TASK GOAL. Your copy must start with the line containing "Instruction: Click the profile avatar picture" and end with the last line of the entries, matching them exactly and leaving out every picture.

DATASET.
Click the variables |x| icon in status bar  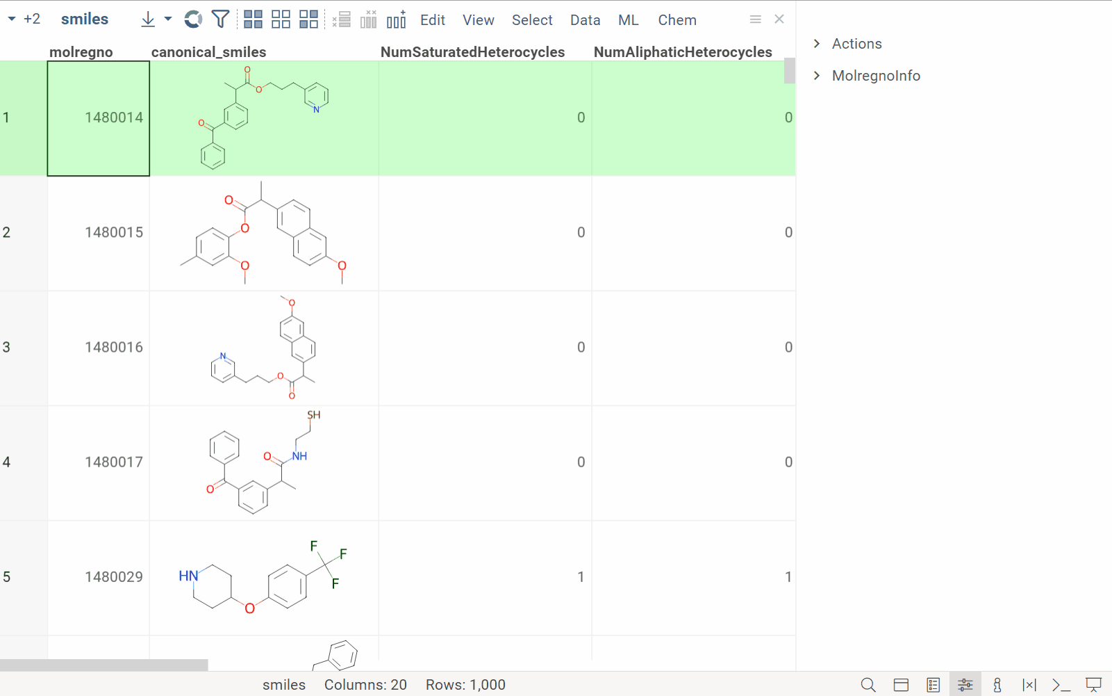click(1029, 685)

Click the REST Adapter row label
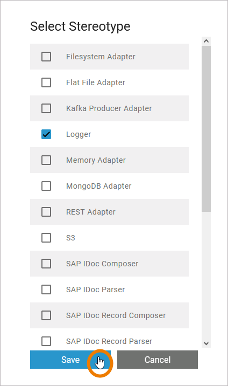pos(91,212)
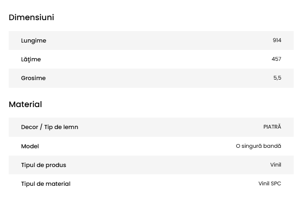Screen dimensions: 301x205
Task: Click the Decor / Tip de lemn label
Action: (50, 127)
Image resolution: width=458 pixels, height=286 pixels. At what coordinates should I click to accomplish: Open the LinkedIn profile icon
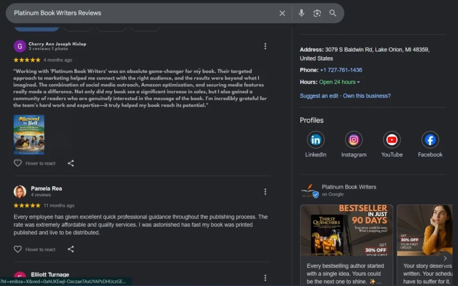click(316, 139)
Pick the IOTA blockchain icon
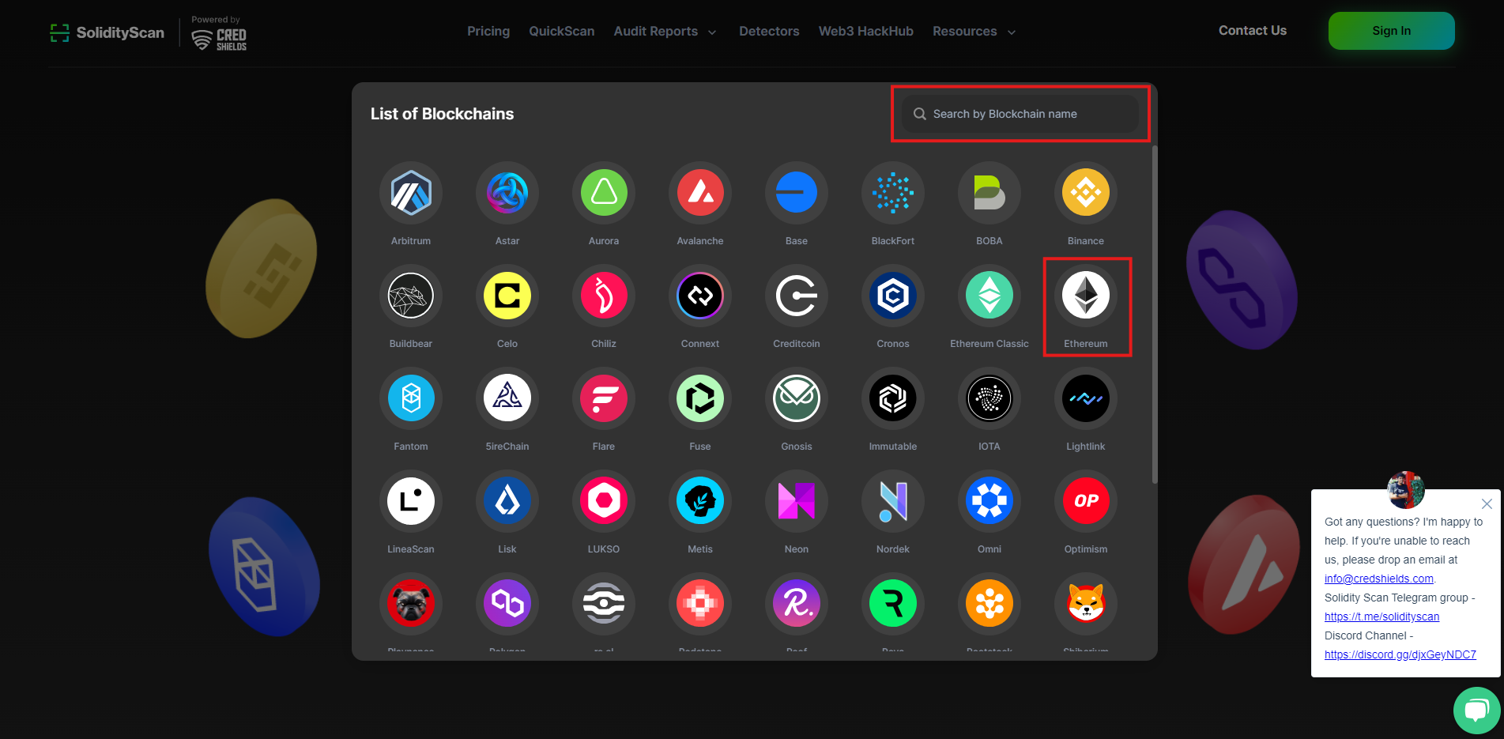 pos(989,398)
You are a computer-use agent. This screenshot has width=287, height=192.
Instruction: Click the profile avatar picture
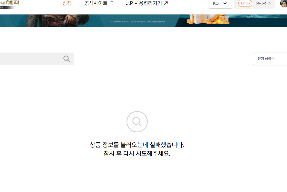click(284, 4)
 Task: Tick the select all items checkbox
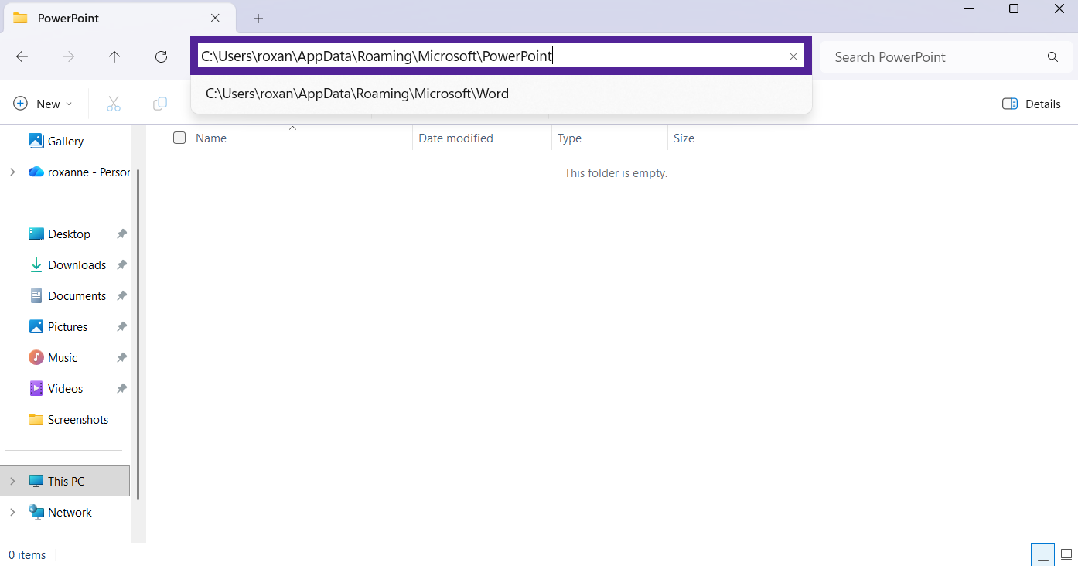point(179,138)
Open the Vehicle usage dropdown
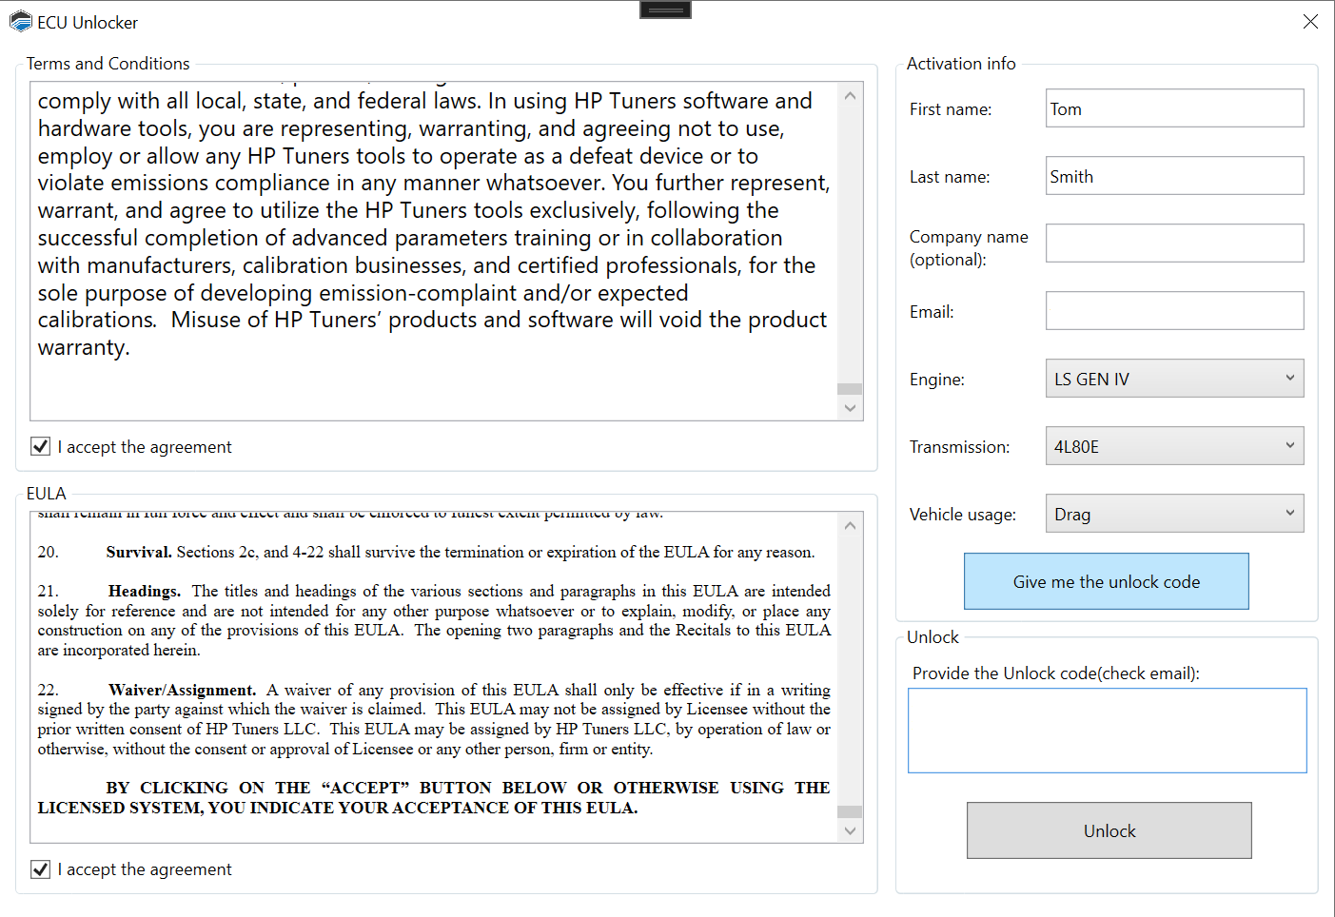 (1174, 514)
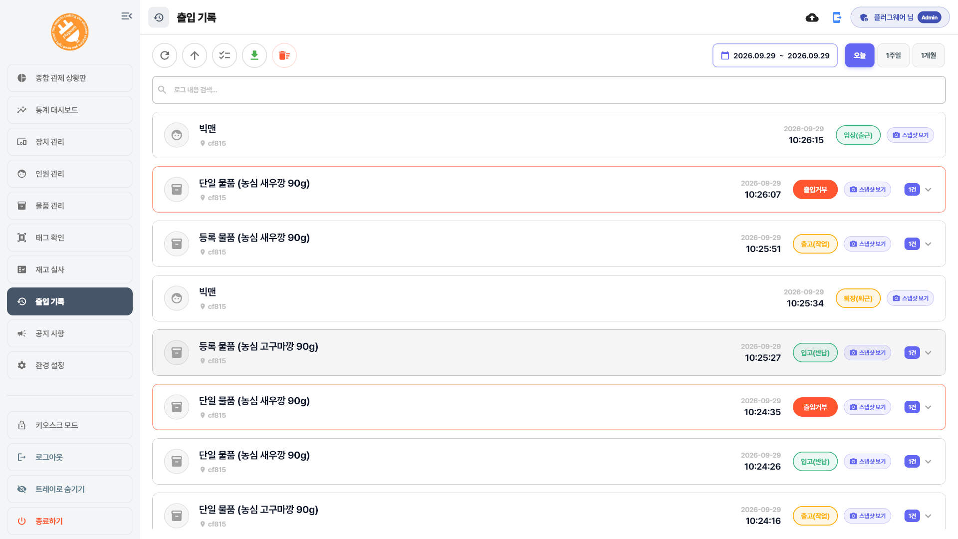958x539 pixels.
Task: Click 종료하기 in the sidebar
Action: point(70,521)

ANSWER AREA.
Instruction: Click the profile avatar picture
click(284, 4)
 Task: Tick the select all items checkbox
point(179,138)
Open the Vehicle usage dropdown
 (1174, 514)
958x539 pixels.
Task: Click 종료하기 in the sidebar
Action: point(70,521)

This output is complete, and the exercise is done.